■ INFORMATION PROVIDED
▬▬▬▬▬▬

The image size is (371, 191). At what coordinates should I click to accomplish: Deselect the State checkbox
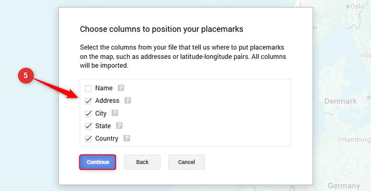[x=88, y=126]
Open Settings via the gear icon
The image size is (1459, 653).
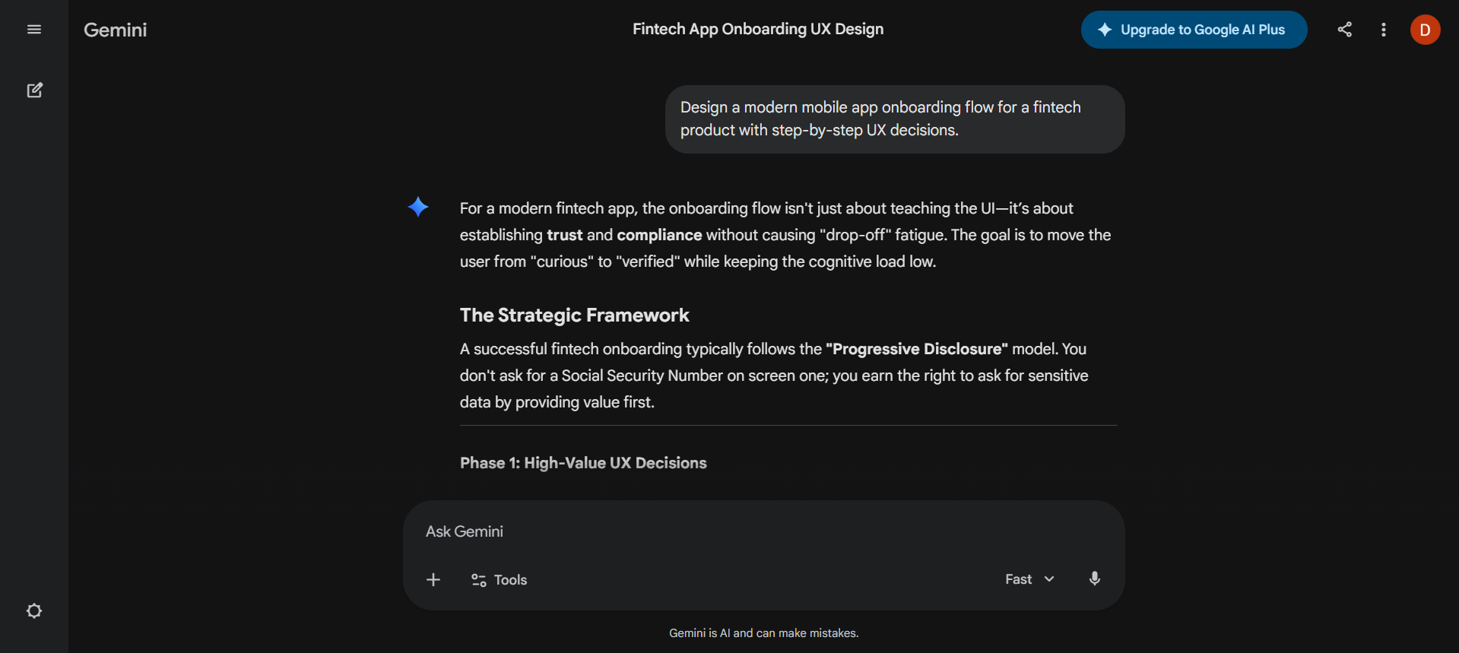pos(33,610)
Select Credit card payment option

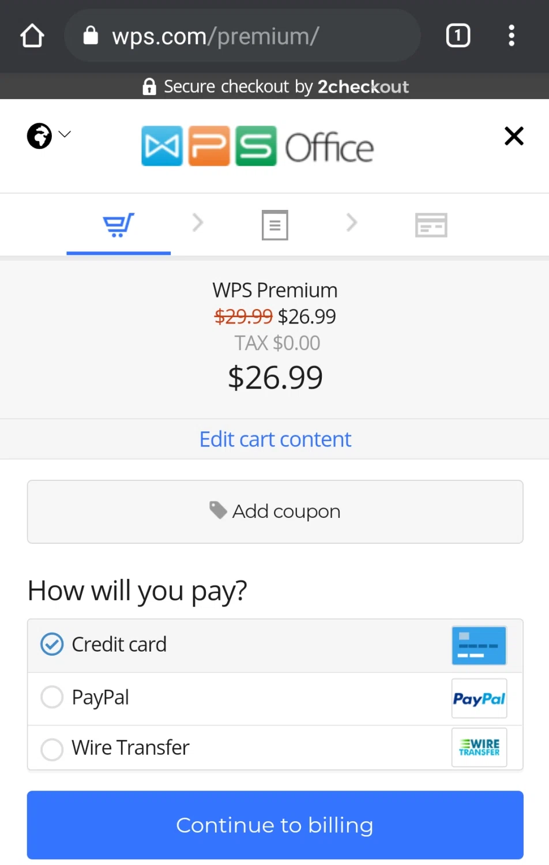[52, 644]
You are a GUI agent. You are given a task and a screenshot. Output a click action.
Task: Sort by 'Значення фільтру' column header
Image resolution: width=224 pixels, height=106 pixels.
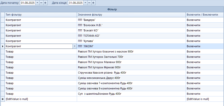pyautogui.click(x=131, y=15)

▬▬▬▬▬▬

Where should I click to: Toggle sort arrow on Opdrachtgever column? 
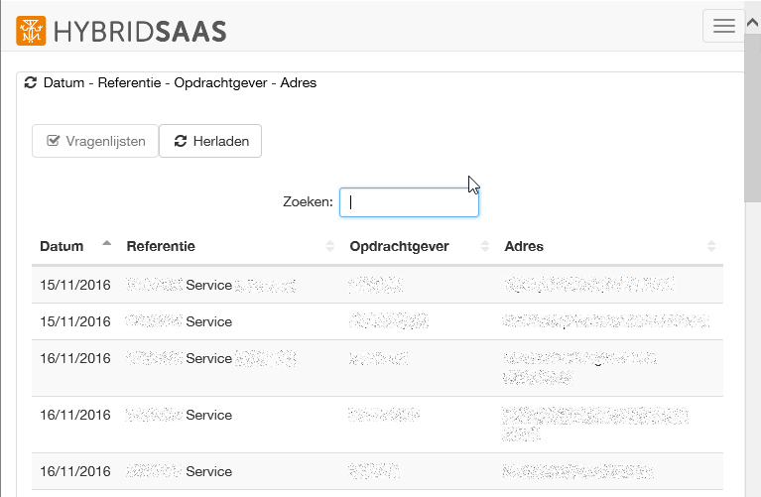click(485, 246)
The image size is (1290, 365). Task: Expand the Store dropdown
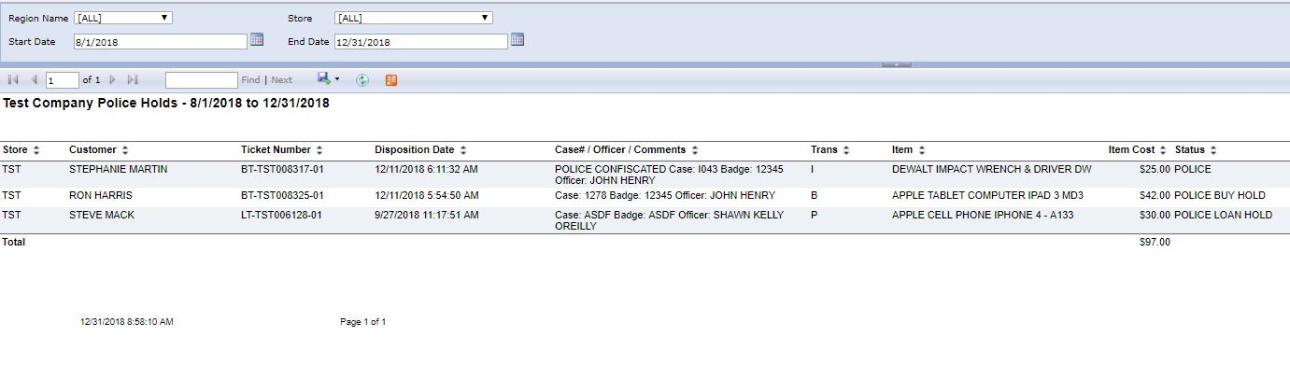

▬▬▬▬▬▬

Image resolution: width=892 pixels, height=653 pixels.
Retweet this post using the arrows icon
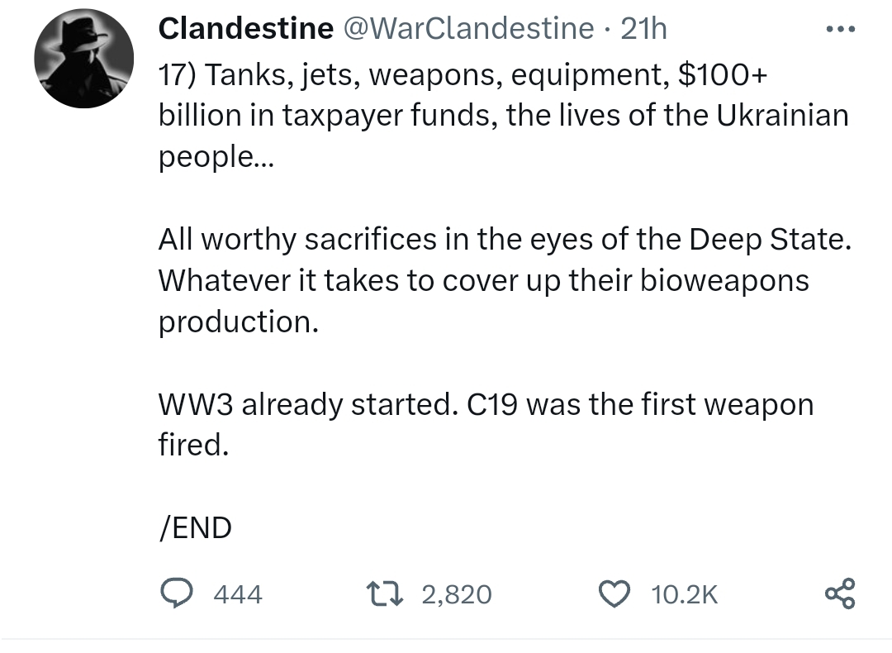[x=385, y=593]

▬▬▬▬▬▬

■ STATED PROBLEM
Please copy every line of the data above that contains the word "should". Case counts.

■ EXERCISE SOLUTION
The image size is (371, 191). At what coordinates should I click to accomplish: Deselect the State checkbox
Where should I click to: Toggle sort arrow on Opdrachtgever column? 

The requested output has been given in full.